Baking with Friends

by spikesgirl58



Series: 14 days of Christmas [1]
Category: Addams Family - All Media Types, Doctor Who (2005)
Genre: Gen
Language: English
Status: Completed
Published: 2020-12-10
Updated: 2020-12-10
Packaged: 2021-03-09 19:35:12
Rating: General Audiences
Warnings: No Archive Warnings Apply
Chapters: 1
Words: 1,593
Publisher: archiveofourown.org
Story URL: https://archiveofourown.org/works/27991605
Author URL: https://archiveofourown.org/users/spikesgirl58/pseuds/spikesgirl58
Summary: What's Christmas without some goodies from the kitchen?
Series: 14 days of Christmas [1]
Series URL: https://archiveofourown.org/series/2050131
Comments: 8
Kudos: 9





	Baking with Friends

**Author's Note:**

  * For [A_boelyn](https://archiveofourown.org/gifts?recipient=A_boelyn).



The Doctor was not a man who complained about loneliness, although he struggled with it more than most folks. Have your home planet blown up and your entire race exterminated and loneliness becomes your new best friend.

He twisted a random knob and sighed.

“I miss Donna,” he said to the TARDIS. She was home with her family. The Doctor was very low on Donna’s mother’s list of people to see – ever- so he declined an invitation. He knew that she’d be along, with her grandfather in tow for the New Year and that cheered him a little.

The TARDIS thrummed back and he smiled. “I know, old girl, you and me, just like always. I’d just like to be, oh, I don’t know, somewhere fun, somewhere safe…”

He nearly fell to the floor as the Tardis shivered and flung herself into action. He dragged his way up to the console and started pushing buttons. “What are you doing? I was just talking! No, no, no….”

As abruptly as it started, the TARDIS stopped. This time he nearly ended up over a railing. “You think this is funny, don’t you?” He swore he could hear the TARDIS laughing back.

Setting his clothes to rights, he walked to the door and peeked cautiously outside, ready to slam it shut should the situation call for it. He closed the door almost immediate at the sight of a huge bear towering over the TARDIS. When nothing happened, he tried again. No changing in the bear’s stance and he realized it was stuffed. Next to it hung a noose.

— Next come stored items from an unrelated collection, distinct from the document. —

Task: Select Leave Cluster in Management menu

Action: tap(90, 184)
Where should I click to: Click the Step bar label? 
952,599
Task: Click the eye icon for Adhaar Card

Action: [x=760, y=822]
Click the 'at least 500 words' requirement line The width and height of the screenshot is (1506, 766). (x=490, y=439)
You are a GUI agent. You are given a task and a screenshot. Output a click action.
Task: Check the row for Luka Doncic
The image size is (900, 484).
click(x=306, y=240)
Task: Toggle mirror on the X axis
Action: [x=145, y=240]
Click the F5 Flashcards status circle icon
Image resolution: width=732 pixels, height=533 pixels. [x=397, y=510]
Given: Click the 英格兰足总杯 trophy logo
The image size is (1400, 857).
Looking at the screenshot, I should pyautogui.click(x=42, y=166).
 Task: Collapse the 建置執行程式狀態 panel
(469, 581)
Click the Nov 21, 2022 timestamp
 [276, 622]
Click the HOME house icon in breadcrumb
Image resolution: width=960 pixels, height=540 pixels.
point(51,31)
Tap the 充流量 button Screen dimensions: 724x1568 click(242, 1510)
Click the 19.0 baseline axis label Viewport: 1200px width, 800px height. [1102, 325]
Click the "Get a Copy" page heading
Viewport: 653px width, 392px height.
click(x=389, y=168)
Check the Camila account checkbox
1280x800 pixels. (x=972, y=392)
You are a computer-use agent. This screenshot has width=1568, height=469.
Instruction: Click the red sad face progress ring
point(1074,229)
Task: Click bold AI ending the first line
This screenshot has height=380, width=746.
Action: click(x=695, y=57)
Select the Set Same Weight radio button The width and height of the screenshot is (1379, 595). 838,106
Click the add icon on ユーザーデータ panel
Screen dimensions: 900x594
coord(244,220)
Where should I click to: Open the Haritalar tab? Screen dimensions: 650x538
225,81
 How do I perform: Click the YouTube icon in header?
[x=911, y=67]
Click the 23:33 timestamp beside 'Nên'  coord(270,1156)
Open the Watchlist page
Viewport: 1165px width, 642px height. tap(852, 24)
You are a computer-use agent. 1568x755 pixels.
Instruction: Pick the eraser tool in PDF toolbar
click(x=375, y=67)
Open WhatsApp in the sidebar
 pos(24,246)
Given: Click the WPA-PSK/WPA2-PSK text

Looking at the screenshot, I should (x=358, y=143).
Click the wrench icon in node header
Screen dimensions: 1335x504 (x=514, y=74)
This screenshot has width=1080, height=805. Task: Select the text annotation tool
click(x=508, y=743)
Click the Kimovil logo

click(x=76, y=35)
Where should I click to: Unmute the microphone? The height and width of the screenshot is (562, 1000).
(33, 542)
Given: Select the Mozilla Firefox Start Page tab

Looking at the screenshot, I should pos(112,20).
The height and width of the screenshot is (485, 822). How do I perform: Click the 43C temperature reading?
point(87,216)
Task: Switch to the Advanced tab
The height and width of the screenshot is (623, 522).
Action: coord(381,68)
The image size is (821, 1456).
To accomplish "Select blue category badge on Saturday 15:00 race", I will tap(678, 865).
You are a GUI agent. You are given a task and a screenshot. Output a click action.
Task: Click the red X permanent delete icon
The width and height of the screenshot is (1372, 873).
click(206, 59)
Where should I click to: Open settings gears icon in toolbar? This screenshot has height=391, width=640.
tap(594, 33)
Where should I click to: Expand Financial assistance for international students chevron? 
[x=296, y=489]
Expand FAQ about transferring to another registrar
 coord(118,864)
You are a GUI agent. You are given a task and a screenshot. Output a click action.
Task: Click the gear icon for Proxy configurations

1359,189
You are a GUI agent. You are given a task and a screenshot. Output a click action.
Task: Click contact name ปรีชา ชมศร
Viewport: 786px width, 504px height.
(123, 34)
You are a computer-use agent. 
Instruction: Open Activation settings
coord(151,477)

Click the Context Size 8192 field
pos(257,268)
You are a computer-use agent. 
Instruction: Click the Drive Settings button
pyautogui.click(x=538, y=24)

The Doctor made a face at that. Another look and he was rewarded by the head of a sailfish with a leg sticking out of its mouth.

“What on Earth?” he started to ask and spun at the sound of someone approaching.

“Who’s there?” The person was roly poly and wearing a dark robe with a large fur collar. He was bald and hold a rolling pin in front of him as a weapon.

It only took The Doctor a moment to recognize him. “Uncle Fester!”

“Oh wow!” Fester lowered the rolling pin and hurried over to him. “My horoscope said someone would drop in, but I never expected to see you.”

The Doctor grinned and held out his arms, but Fester headed for the TARDIS and hugged it instead. The Doctor lowered his arms, feeling a bit awkward.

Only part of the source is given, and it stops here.